I have a function to which an entire DataFrame is passed. As part of this function, I'll keep just a subset, then will modify one column, before returning the final results. As expected, this triggers the SettingWithCopyWarning
.
My point is... yes, that's the whole point: I want to work on chunks of my DataFrame without actually touching the source (thus modifying a copy), while clearing memory after each chunk is being processed (hence the function). Here's an illustration:
In [1]: import pandas as pd
In [2]: def add_one(df, column):
...: df = df[df['A']==1]
...: df['A'] = df['A'] + 1
...: print(df['A'])
...:
In [3]: test_df = pd.DataFrame({'A': [1,1,2]})

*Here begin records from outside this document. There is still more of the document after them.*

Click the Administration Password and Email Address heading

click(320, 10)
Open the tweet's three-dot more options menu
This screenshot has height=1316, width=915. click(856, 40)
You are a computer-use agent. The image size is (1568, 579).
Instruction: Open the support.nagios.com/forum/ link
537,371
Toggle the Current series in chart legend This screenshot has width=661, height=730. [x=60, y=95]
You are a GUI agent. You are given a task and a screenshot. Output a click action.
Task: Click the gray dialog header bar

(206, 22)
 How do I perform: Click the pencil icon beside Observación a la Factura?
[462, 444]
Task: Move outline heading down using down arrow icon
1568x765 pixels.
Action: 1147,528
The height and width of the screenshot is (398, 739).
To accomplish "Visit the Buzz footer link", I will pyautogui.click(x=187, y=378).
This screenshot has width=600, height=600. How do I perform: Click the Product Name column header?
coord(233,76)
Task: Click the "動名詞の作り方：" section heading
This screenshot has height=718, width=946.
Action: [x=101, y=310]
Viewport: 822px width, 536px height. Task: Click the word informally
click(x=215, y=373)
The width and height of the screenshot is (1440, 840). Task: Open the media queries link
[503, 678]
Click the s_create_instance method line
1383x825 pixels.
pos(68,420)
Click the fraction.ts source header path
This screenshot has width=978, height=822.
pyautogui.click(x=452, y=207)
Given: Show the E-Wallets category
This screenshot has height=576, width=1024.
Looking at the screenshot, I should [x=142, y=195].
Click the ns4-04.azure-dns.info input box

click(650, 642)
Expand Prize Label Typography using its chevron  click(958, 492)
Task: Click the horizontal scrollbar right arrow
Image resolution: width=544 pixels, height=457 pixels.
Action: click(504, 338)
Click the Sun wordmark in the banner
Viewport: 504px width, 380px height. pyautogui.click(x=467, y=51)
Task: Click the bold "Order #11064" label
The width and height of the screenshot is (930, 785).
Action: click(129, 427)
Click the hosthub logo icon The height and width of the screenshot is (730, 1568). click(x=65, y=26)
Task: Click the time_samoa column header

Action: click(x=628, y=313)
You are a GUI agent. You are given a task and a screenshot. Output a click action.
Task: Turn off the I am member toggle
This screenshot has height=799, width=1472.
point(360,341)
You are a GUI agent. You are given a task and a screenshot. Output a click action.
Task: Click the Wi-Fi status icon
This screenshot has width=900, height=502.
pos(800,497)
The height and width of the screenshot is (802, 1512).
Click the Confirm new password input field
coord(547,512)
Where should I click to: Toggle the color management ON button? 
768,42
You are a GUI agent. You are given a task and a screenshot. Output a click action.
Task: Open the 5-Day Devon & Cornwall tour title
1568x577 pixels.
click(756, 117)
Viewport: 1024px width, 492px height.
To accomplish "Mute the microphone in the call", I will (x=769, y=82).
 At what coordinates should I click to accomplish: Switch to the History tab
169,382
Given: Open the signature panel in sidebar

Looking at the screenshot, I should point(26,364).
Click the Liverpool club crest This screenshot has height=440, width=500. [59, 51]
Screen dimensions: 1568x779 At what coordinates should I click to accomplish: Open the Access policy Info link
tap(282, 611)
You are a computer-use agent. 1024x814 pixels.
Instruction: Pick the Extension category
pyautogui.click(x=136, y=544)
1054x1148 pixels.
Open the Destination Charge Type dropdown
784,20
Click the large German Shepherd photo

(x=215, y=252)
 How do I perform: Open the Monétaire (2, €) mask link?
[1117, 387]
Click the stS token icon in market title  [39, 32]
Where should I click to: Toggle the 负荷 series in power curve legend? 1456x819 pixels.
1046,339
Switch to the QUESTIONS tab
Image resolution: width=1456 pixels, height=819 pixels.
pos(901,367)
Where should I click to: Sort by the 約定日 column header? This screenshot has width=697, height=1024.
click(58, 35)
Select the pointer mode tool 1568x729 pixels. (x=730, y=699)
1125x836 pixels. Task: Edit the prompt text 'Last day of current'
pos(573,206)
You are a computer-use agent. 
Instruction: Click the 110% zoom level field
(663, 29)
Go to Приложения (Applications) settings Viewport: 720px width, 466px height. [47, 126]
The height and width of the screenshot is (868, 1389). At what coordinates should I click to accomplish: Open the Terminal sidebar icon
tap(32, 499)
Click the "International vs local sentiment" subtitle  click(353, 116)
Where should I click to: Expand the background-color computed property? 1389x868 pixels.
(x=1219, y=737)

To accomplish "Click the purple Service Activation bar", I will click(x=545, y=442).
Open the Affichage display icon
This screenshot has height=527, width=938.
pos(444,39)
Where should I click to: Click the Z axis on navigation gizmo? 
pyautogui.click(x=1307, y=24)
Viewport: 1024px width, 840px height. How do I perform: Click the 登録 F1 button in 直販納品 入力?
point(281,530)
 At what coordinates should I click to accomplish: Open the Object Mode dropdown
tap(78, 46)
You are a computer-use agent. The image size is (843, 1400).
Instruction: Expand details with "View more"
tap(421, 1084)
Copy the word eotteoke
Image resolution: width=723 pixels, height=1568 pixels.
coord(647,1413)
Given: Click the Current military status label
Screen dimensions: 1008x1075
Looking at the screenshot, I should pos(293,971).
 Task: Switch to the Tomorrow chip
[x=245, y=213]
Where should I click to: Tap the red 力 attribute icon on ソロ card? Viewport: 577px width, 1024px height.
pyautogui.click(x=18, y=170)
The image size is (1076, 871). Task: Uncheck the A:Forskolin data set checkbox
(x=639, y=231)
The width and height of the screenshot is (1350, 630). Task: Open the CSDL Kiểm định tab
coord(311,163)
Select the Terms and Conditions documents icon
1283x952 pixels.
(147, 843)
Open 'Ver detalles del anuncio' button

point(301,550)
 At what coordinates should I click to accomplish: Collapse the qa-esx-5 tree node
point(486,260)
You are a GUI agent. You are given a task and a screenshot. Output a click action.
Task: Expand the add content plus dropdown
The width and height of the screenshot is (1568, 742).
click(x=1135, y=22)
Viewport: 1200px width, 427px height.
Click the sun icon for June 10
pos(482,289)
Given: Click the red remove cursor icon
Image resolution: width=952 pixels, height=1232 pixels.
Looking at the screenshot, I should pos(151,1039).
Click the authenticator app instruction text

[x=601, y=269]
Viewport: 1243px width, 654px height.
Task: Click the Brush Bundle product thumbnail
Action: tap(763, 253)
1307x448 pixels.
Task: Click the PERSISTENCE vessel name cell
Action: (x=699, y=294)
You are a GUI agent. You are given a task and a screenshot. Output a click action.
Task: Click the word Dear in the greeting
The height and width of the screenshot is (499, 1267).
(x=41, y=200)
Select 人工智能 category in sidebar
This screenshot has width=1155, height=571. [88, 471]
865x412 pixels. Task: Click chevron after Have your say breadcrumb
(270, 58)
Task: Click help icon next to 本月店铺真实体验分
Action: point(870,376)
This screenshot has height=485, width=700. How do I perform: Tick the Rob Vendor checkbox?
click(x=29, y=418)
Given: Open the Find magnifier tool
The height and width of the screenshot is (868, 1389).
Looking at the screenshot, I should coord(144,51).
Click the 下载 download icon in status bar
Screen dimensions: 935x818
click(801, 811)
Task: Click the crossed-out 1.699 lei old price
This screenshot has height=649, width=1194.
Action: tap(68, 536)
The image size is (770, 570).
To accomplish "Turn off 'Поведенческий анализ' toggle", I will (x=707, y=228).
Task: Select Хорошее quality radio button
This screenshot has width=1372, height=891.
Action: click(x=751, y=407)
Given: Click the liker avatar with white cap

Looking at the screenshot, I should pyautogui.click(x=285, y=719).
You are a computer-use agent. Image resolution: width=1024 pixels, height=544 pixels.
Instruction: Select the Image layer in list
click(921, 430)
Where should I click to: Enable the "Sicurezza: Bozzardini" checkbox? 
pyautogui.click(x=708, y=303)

In [4]: add_one(test_df, 'A')
0 2
1 2
Name: A, dtype: int64
/tmp/ipykernel_132006/2423483857.py:3: SettingWithCopyWarning:
A value is trying to be set on a copy of a slice from a DataFrame.
Try using .loc[row_indexer,col_indexer] = value instead
See the caveats in the documentation: https://pandas.pydata.org/pandas-docs/stable/user_guide/indexing.html#returning-a-view-versus-a-copy
df['A'] = df['A'] + 1
In [5]: test_df
Out[5]:
A
0 1
1 1
2 2
Should I just supporess the warning with pd.set_option('mode.chained_assignment', None)
(which I understand is bad practice), or is there a smarter way?